Donald Trump alongside General Mark A. Milley on December 20, 2019. -

Yuri Gripas / CNP / AdMedia / SIPA

Donald Trump went on vacation to Mar-a-Lago, blasting his Republican allies in Congress.

The US president on Wednesday vetoed the US defense budget, passed by Congress with an overwhelming majority, confirming his intention to shake up all political standards to the end.

This budget of $ 740.5 billion was approved two weeks ago by the Senate and the House of Representatives by an overwhelming majority which allows them, if most of the elected officials confirm their initial vote, to bypass the presidential opposition by adopting it again by qualified majority.

The Democratic Speaker of the House, Nancy Pelosi, accused the president of using “his last hours in power to sow chaos” by this “irresponsible act”, and announced that the deputies would return from vacation on Monday to “override the veto ”.

War on Twitter and Facebook

Four weeks before the inauguration of his successor Joe Biden, it would be a first, and a stain, in Donald Trump's only term in the White House.

“Unfortunately, this piece of legislation does not include measures critical to national security” and “runs counter to my government's efforts to put America first in national security and foreign policy”, said the outgoing president in his official message to Congress, referring to a "gift to China and Russia".

The budget sent back to Congress on Wednesday provides for a 3% increase in the salary of defense personnel.

But the Republican billionaire had threatened to veto it in particular because the text does not include the abolition of a law, known as "article 230", protecting the legal status of social networks, which he accuses of being biased against him.

"Absolutely vital"

"Article 230 facilitates the spread of foreign disinformation online, which constitutes a serious threat to our national security and the integrity of our elections," he laments in his message to parliamentarians.

He also thunders against the fact that the Pentagon's funding law plans to rename military bases honoring generals from the Confederate camp, which defended slavery during the Civil War.

"From these bases, we won two world wars", he justifies, denouncing a desire to "sweep history".

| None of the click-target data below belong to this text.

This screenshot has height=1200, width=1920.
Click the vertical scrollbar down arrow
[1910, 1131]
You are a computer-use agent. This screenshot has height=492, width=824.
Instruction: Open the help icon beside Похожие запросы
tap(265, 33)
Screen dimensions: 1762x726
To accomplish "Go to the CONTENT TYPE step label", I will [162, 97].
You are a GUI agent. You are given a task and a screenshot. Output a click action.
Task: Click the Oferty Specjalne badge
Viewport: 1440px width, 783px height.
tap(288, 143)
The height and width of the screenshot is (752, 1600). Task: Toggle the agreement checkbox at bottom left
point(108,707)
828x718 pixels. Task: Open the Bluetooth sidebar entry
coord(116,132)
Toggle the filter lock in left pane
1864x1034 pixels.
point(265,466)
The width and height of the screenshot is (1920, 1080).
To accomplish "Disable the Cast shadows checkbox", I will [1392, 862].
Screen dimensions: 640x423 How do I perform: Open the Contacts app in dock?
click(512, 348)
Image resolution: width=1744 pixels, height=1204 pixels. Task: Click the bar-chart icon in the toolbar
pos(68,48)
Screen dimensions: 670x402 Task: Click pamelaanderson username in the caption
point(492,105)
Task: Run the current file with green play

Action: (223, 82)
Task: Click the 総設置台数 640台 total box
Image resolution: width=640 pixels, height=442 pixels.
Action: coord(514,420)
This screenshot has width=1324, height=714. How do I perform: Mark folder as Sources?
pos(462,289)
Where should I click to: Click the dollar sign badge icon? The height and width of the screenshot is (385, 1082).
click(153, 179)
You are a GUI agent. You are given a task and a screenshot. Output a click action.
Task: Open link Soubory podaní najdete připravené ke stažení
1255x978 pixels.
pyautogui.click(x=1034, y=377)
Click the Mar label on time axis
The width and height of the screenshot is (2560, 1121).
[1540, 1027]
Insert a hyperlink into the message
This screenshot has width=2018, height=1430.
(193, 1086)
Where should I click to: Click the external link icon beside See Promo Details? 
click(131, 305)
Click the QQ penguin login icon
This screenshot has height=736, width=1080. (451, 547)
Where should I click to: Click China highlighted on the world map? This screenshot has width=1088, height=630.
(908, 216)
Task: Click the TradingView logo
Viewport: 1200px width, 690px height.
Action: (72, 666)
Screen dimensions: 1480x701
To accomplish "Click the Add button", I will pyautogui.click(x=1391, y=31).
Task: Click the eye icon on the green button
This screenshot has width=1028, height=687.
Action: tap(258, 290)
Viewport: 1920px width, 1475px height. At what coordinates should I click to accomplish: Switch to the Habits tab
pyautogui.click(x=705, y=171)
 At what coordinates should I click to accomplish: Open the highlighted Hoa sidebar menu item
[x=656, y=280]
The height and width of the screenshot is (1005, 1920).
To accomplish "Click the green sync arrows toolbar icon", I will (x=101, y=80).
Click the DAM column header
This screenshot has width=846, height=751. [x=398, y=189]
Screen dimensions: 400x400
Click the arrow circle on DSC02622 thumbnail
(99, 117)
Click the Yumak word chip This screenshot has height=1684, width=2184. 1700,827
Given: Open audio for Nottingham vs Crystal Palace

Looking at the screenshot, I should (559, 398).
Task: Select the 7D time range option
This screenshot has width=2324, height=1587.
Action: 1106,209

Donald Trump also rejects provisions which “go against” his “efforts to bring our troops home (…) from Afghanistan, Germany and South Korea”.

"For all these reasons, I cannot support this text" which "places the interests of the Washington establishment above those of the American people", concludes the president, who still refuses to recognize his defeat in the November elections and appears more and more engaged in a scorched earth policy as his inevitable departure approaches.